--- PROBLEM DETAILS ---
When the line containing "[abrir menu] (26, 62)" is found in the data below, copy it and each line after it through the line containing "[botón buscar] (290, 62)", exactly and with no others.

*** DATA FOR ANALYSIS

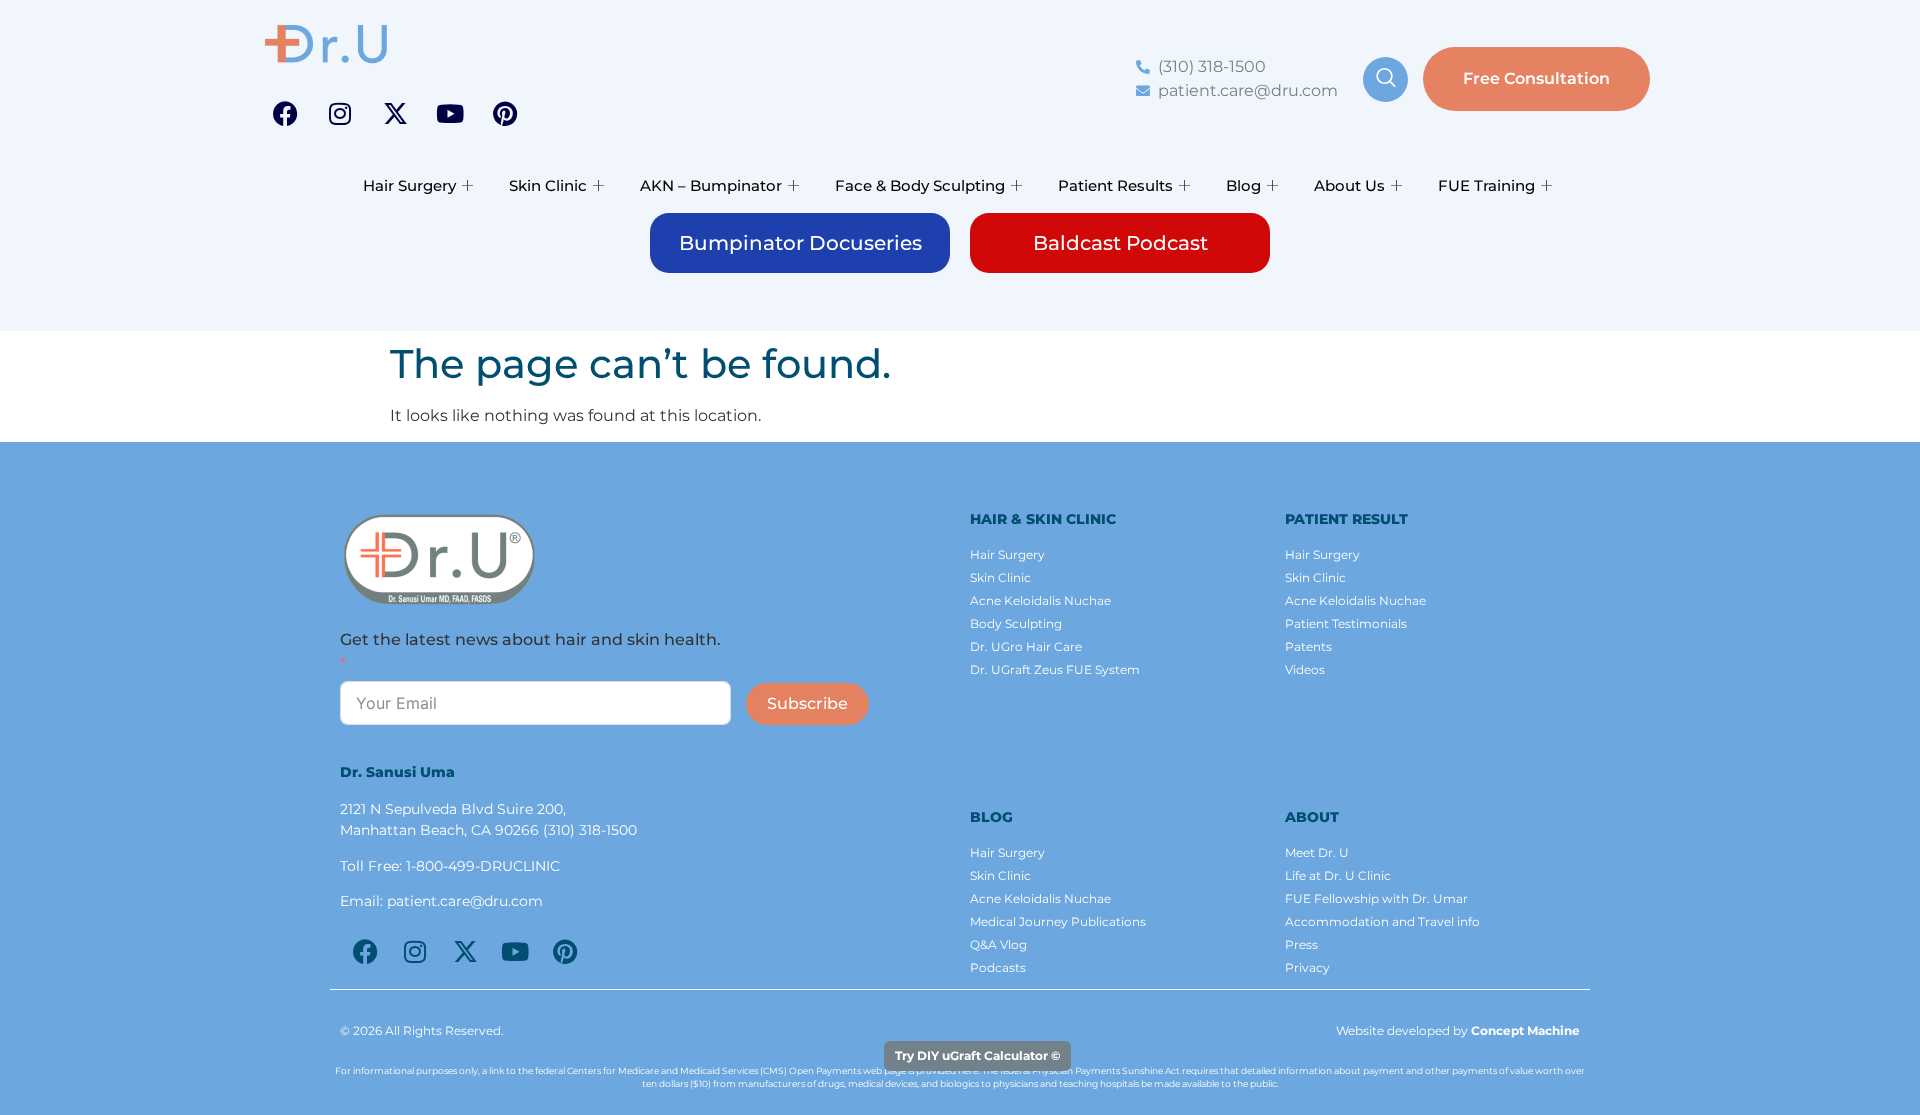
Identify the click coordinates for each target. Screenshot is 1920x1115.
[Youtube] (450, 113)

******
*** DATA FOR ANALYSIS

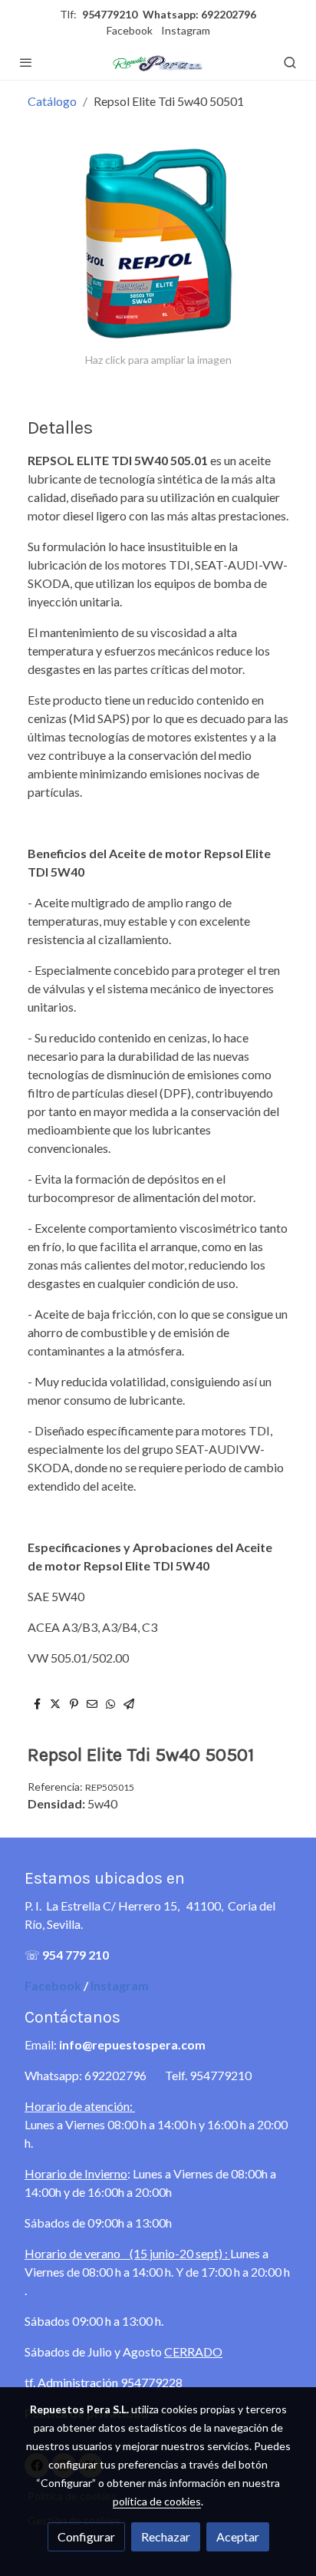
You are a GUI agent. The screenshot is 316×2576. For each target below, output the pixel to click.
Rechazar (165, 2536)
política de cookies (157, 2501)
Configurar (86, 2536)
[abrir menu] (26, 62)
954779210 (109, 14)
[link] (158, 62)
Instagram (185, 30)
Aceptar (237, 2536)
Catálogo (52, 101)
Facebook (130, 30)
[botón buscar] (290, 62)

******

--- EXERCISE SOLUTION ---
[abrir menu] (26, 62)
954779210 (109, 14)
[link] (158, 62)
Instagram (185, 30)
Aceptar (237, 2536)
Catálogo (52, 101)
Facebook (130, 30)
[botón buscar] (290, 62)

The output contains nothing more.